_Task:_ In the listing below, find the line containing "You are a GUI agent. The screenshot is 768×1830." and the line containing "ログイン (647, 60)". Repeat exactly those two lines and every line between them, nothing more.

_Available data:_
....
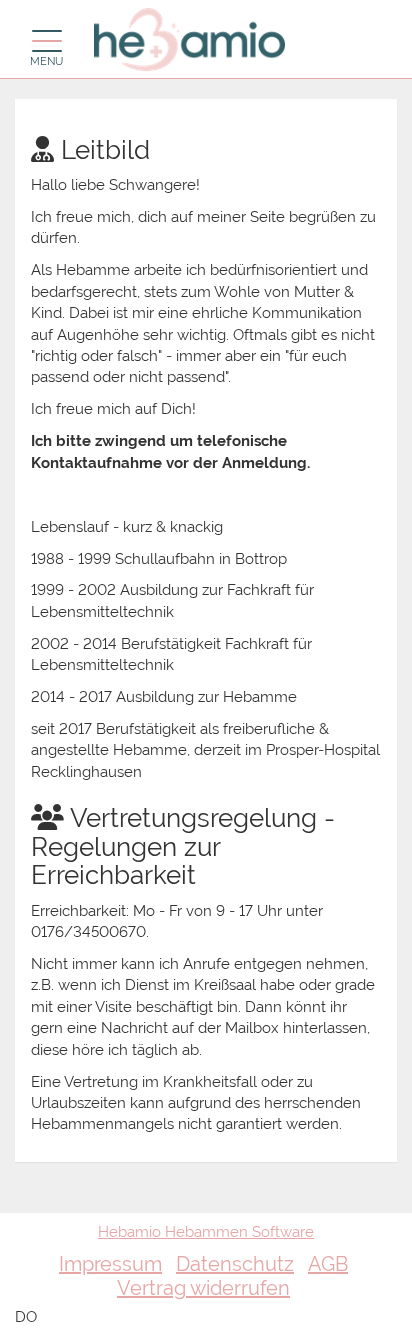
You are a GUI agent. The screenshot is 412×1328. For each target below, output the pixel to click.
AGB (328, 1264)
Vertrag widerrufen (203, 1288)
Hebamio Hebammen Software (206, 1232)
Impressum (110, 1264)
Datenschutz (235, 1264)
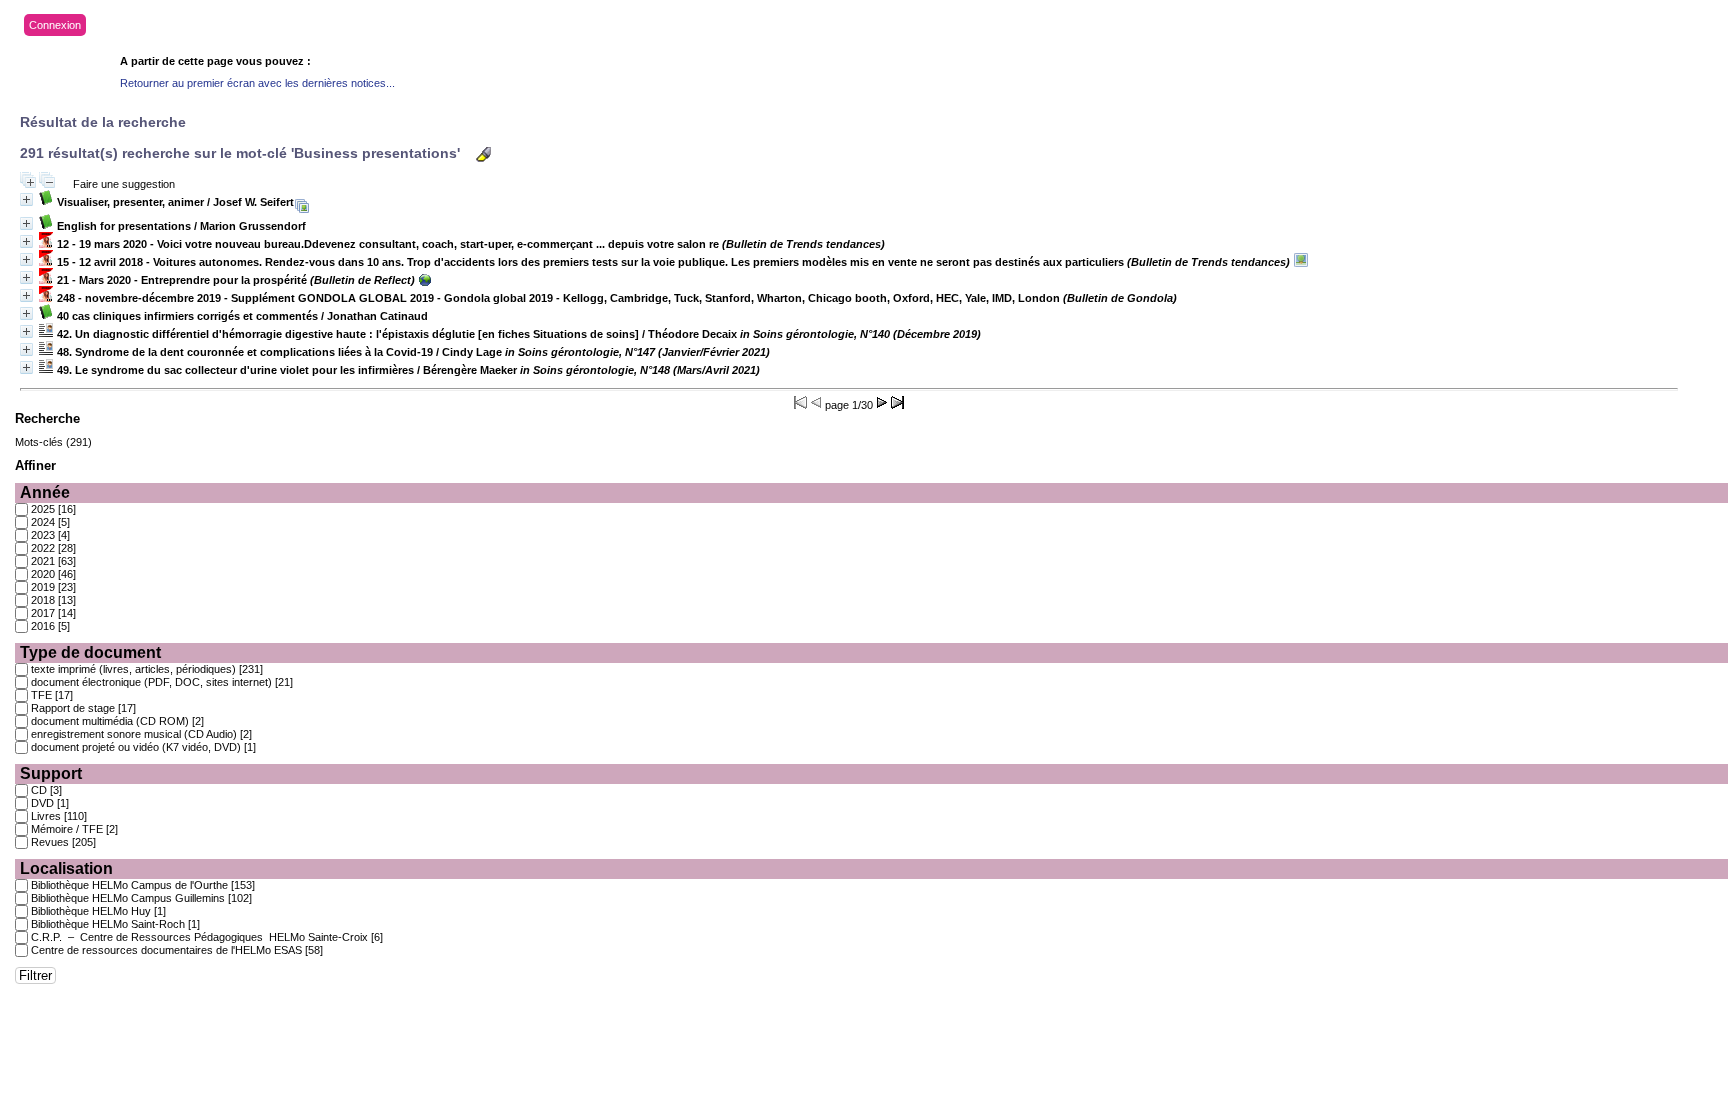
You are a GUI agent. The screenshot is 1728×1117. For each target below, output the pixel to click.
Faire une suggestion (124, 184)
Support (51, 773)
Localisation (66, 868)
....
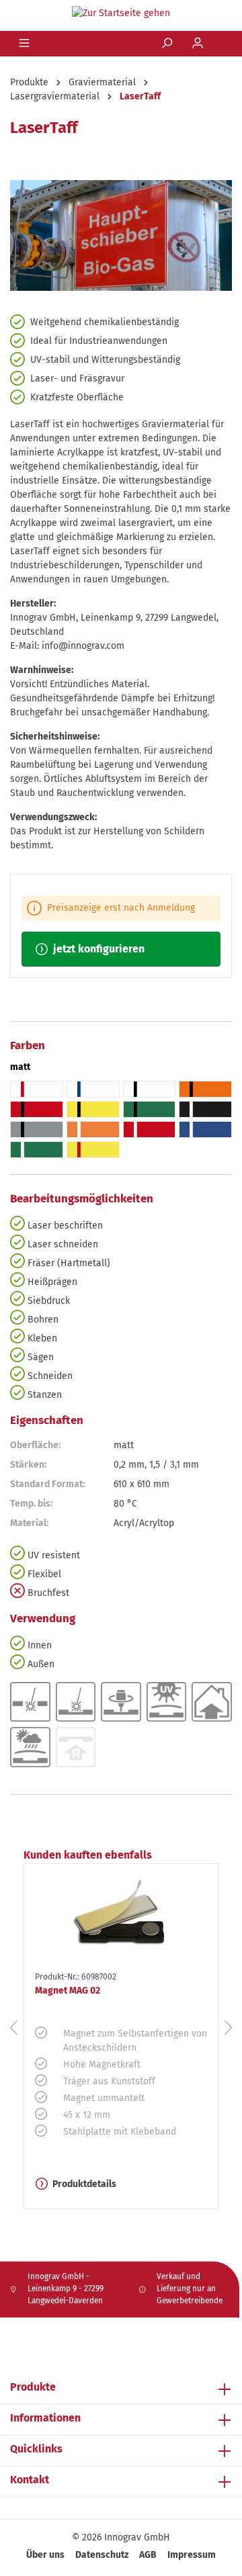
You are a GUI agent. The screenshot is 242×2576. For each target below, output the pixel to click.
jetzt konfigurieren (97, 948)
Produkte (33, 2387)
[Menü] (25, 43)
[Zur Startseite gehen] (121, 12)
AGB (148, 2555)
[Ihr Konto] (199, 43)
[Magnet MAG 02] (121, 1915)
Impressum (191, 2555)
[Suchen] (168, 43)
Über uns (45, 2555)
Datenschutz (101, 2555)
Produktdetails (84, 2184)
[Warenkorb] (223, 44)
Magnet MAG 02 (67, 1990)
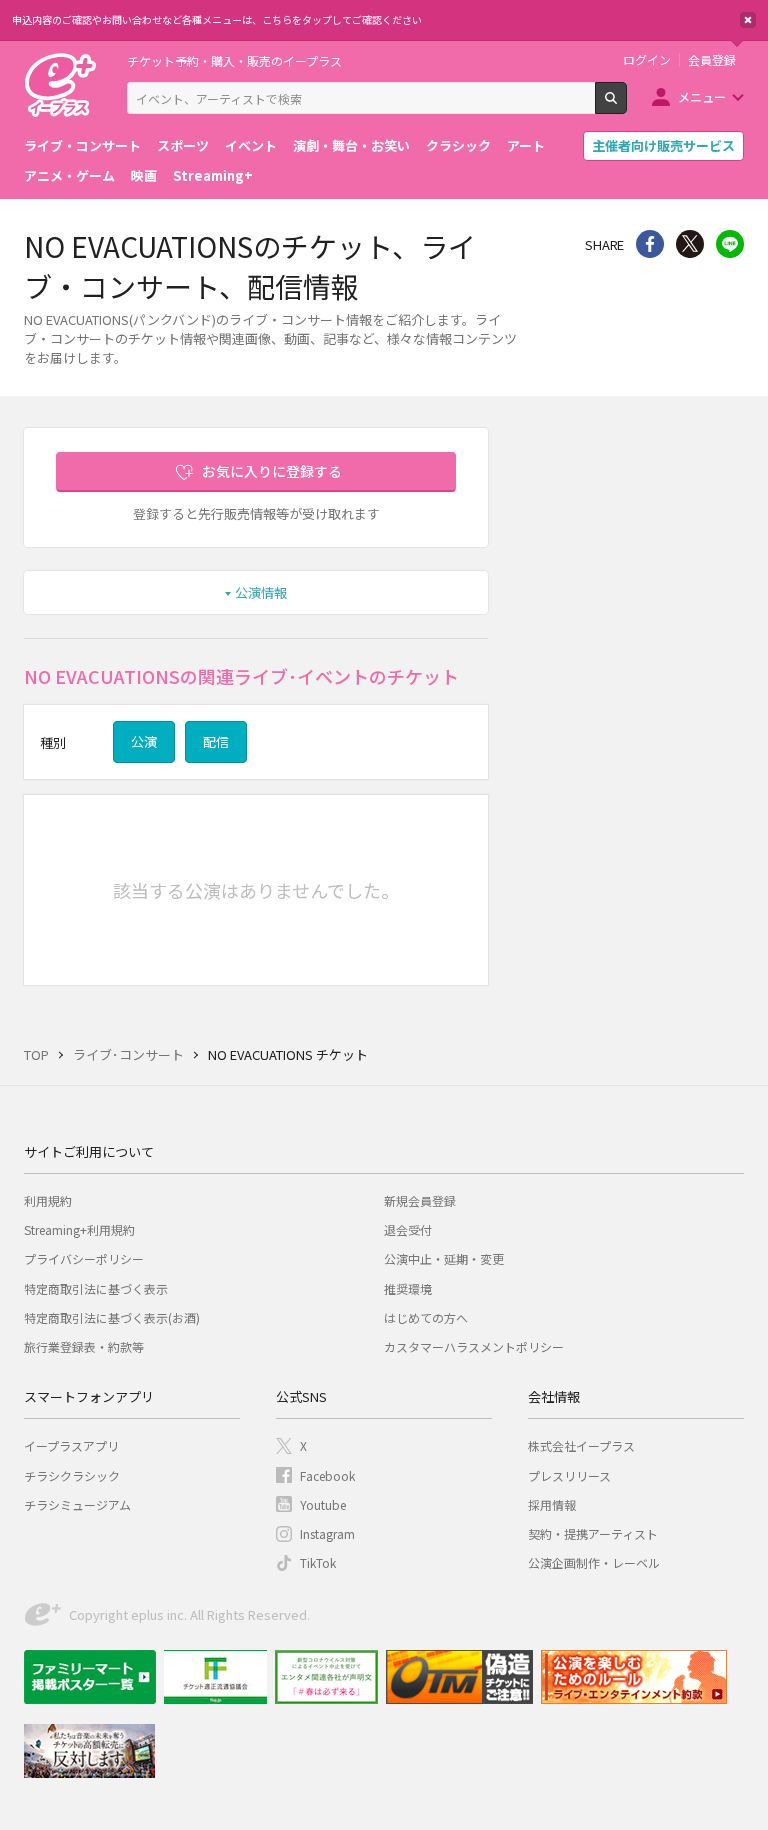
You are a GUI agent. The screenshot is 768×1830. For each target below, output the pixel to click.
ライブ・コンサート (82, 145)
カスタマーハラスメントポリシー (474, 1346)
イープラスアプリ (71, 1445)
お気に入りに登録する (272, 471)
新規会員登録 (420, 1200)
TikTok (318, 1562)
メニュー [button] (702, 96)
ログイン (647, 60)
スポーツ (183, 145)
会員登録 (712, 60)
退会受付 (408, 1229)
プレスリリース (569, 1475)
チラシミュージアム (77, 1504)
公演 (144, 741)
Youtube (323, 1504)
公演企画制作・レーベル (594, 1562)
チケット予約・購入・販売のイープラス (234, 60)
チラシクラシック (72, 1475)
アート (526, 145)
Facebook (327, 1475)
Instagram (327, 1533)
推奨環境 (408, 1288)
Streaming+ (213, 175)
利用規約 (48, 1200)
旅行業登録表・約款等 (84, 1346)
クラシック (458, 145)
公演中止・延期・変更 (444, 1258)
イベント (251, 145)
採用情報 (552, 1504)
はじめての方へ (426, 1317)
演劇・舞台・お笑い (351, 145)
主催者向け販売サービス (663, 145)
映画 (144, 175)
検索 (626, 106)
....
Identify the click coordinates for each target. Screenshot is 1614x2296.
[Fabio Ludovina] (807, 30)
....
_Result of the task:_
You are a GUI agent. The screenshot is 768×1830. For each target below, output the pixel to click.
ライブ・コンサート (82, 145)
カスタマーハラスメントポリシー (474, 1346)
イープラスアプリ (71, 1445)
お気に入りに登録する (272, 471)
新規会員登録 (420, 1200)
TikTok (318, 1562)
メニュー [button] (702, 96)
ログイン (647, 60)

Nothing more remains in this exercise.